_RECORDED INFORMATION_:
┌────────
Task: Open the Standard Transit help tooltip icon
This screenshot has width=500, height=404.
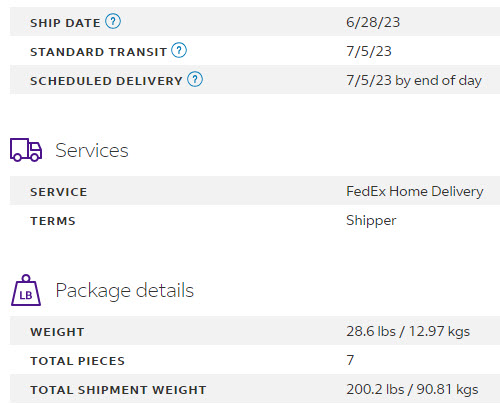Action: [179, 51]
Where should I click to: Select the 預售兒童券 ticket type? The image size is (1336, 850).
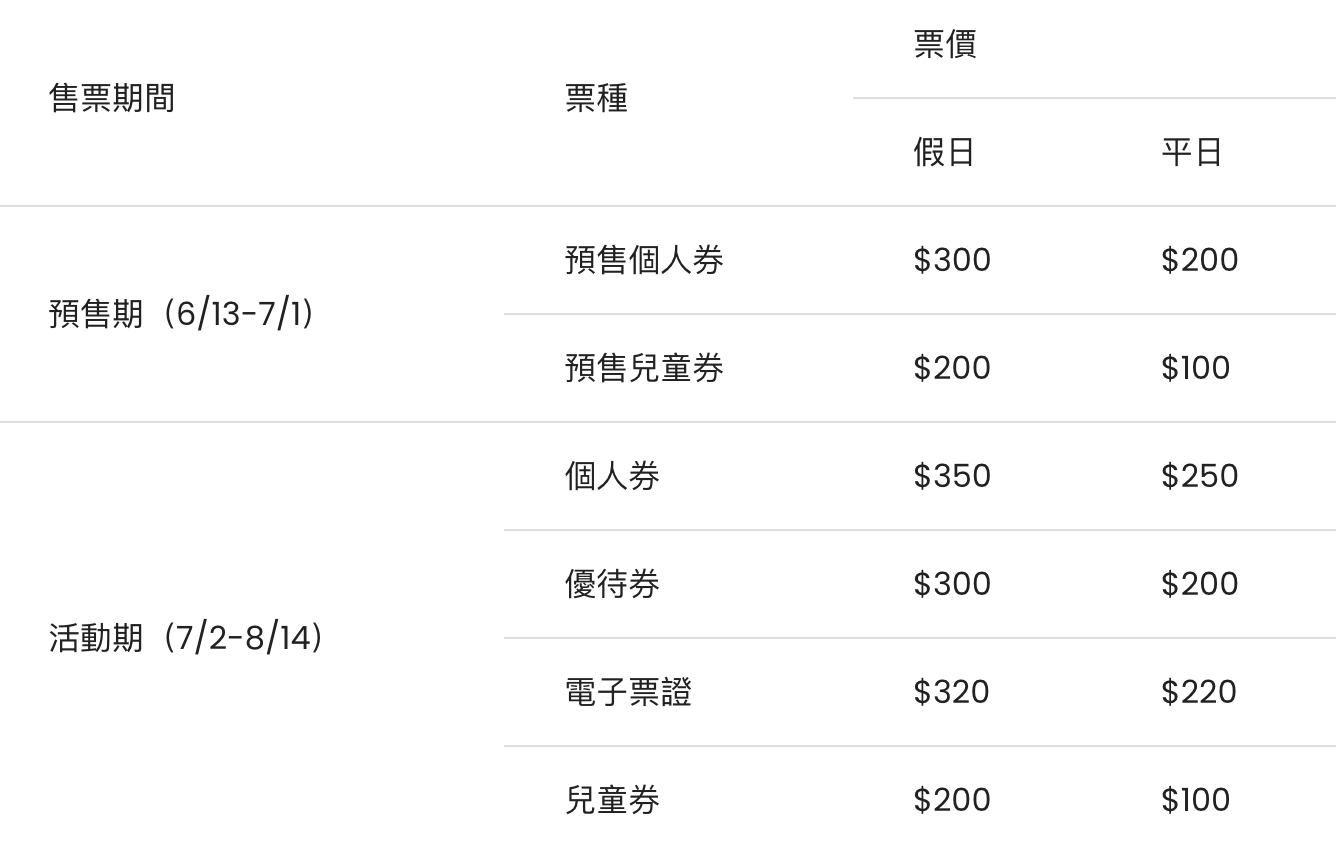click(644, 368)
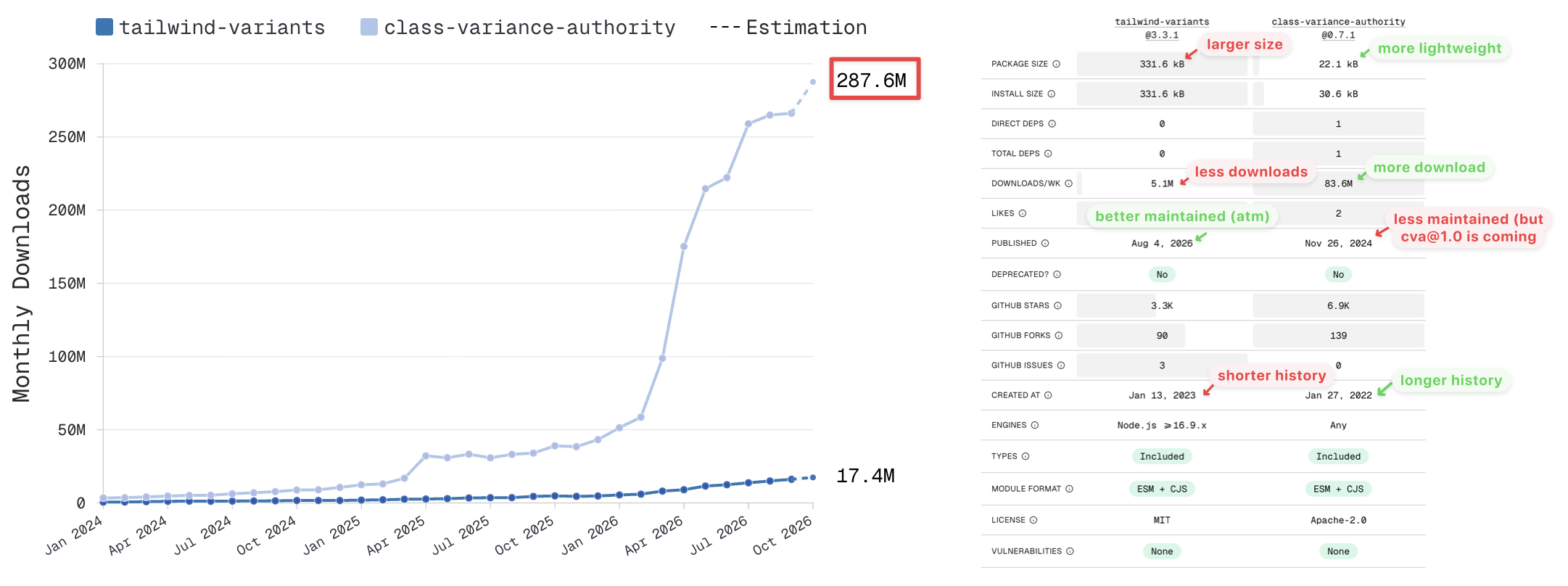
└────────
_TASK GOAL_:
Here the lines from the one with "This screenshot has width=500, height=404." through the last line of the data above need to be repeated exactly, both included, and any picture omitted.

_OUTPUT FOR THIS TASK_:
This screenshot has width=500, height=404.
Action: [179, 51]
Where should I click to: Select the 預售兒童券 ticket type? The image size is (1336, 850).
click(644, 368)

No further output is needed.